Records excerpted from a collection
=======

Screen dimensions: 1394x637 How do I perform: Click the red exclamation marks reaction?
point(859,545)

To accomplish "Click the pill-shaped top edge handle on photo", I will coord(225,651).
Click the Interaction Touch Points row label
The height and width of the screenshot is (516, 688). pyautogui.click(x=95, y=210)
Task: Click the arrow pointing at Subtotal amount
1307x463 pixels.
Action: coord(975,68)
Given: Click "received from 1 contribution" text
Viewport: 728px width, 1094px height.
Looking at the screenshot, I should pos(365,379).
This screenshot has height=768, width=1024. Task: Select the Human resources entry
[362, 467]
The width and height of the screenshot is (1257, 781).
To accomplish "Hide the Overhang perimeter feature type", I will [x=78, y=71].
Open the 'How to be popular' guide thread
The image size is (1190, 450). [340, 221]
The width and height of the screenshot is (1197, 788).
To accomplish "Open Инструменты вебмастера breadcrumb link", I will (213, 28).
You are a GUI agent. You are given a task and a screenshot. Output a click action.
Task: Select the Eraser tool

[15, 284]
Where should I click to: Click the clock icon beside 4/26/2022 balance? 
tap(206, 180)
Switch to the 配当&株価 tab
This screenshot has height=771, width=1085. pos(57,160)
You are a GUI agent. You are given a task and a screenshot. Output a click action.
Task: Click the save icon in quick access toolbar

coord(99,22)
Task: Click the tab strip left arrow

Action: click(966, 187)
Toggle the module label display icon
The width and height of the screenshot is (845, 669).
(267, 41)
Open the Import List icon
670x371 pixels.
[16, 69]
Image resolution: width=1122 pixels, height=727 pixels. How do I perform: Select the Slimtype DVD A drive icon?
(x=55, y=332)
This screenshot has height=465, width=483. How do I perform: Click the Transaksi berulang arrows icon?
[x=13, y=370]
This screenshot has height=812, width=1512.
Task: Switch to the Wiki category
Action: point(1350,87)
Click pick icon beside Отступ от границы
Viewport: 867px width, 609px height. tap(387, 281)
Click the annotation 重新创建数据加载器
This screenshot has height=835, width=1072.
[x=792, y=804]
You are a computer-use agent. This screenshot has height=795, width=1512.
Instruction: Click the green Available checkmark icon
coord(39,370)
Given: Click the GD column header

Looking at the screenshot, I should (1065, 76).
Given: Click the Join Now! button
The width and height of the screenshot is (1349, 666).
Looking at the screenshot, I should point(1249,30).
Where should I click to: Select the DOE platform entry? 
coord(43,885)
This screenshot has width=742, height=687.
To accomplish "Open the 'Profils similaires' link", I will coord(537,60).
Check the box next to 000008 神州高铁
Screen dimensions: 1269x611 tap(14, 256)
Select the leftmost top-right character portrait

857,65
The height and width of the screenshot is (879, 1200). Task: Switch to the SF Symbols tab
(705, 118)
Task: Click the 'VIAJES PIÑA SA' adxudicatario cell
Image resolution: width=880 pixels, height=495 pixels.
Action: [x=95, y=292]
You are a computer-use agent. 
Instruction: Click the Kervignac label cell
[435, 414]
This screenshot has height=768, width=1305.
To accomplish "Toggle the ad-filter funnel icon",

=======

▶ Problem to work on: Using the records above, copy every line that has the word "link" in it.

▶ Answer area:
To accomplish "Open Инструменты вебмастера breadcrumb link", I will (213, 28).
To accomplish "Open the 'Profils similaires' link", I will coord(537,60).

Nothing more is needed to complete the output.